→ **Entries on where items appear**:
------------------------
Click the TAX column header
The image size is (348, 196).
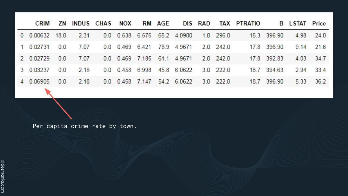pos(225,24)
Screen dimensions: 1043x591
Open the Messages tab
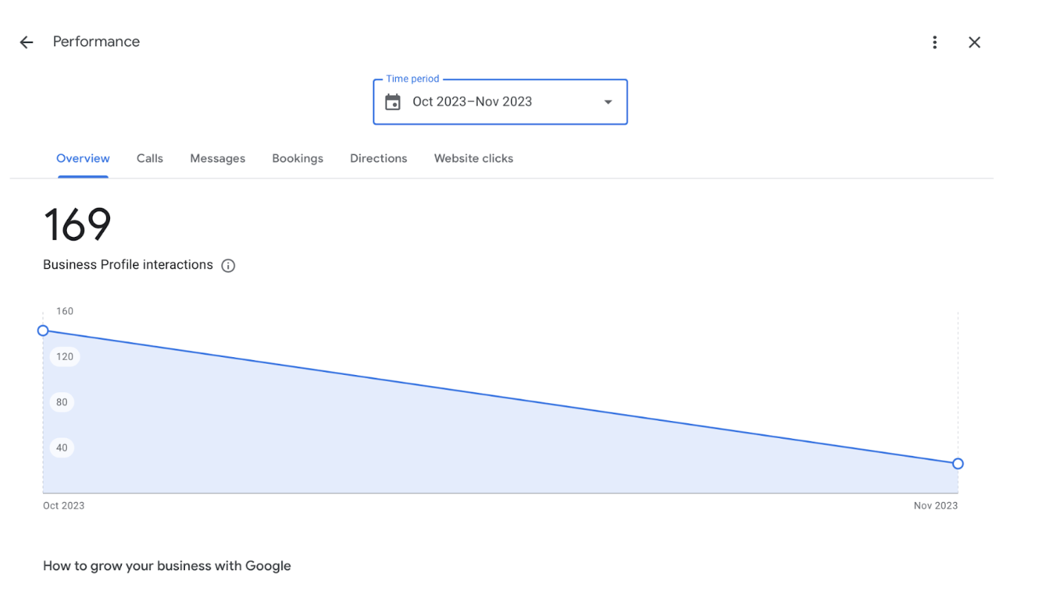tap(218, 158)
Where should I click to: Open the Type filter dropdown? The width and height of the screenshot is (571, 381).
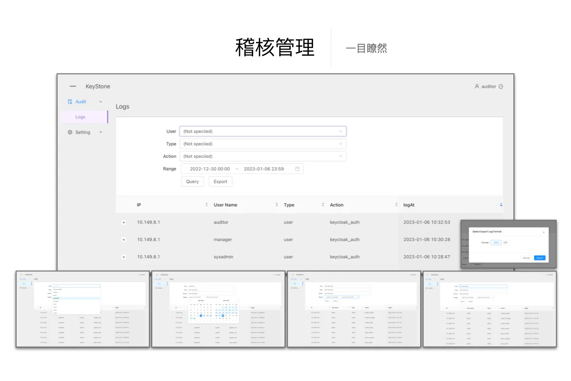coord(263,144)
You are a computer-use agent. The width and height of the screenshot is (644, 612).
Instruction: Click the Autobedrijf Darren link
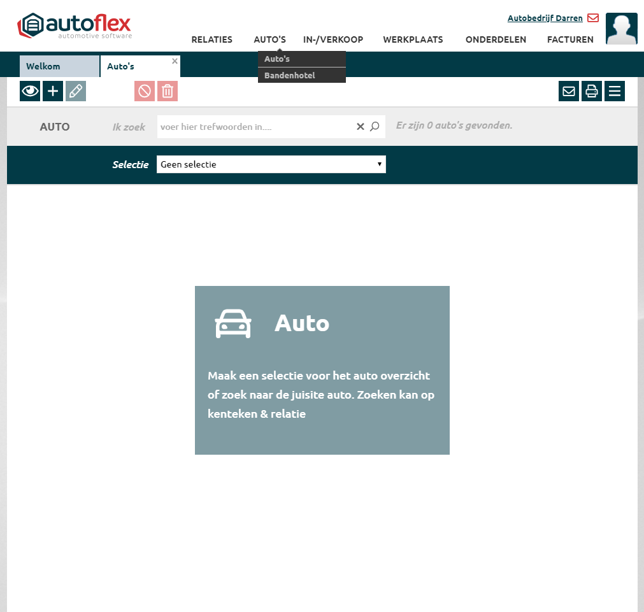pos(545,18)
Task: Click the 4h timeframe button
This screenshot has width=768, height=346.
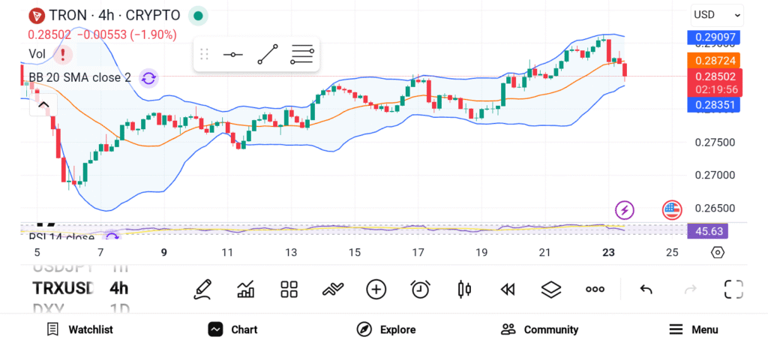Action: click(119, 288)
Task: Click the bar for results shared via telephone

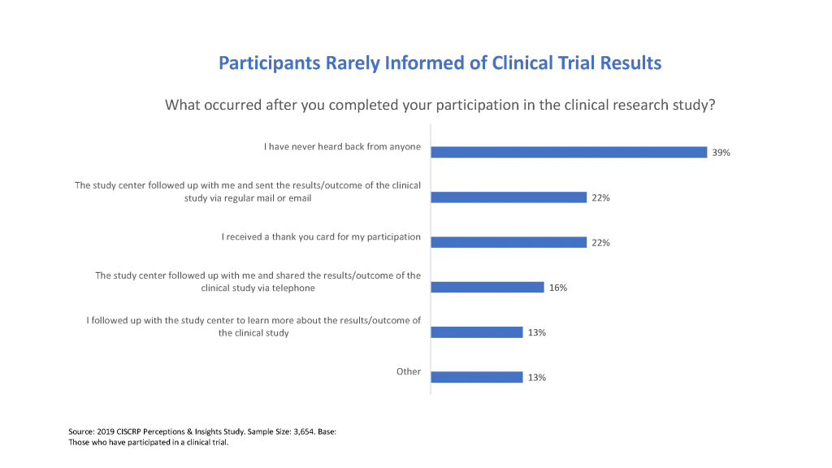Action: pos(487,287)
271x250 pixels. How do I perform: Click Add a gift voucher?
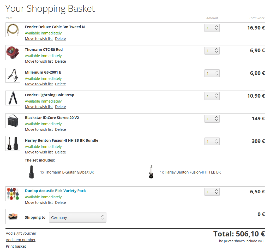(x=21, y=233)
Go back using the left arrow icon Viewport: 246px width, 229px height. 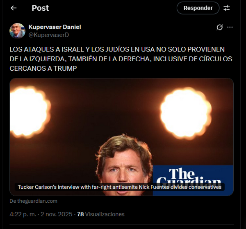[14, 8]
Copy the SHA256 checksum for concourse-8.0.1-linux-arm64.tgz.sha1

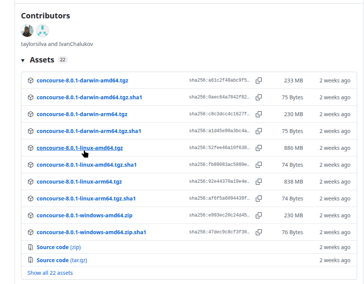[259, 199]
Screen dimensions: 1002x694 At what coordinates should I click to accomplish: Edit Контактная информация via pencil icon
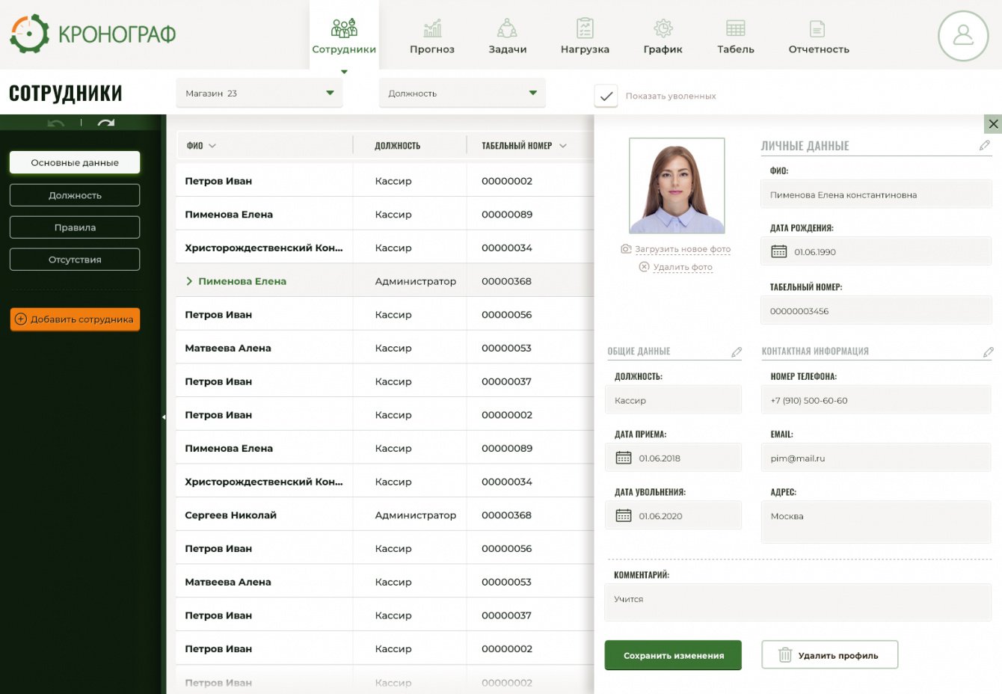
------------------------
→ **EXERCISE DETAILS**: Rewrite the lines as a numbered list, starting at the first line of the entries above and ending at the line containing "tap(218, 158)", both included, with blank lines left out. Omit the pictures from your list.

→ **COMPLETE ANSWER**:
1. Click the TAX column header
2. The image size is (348, 196).
3. pos(225,24)
4. Screen dimensions: 1043x591
5. Open the Messages tab
6. tap(218, 158)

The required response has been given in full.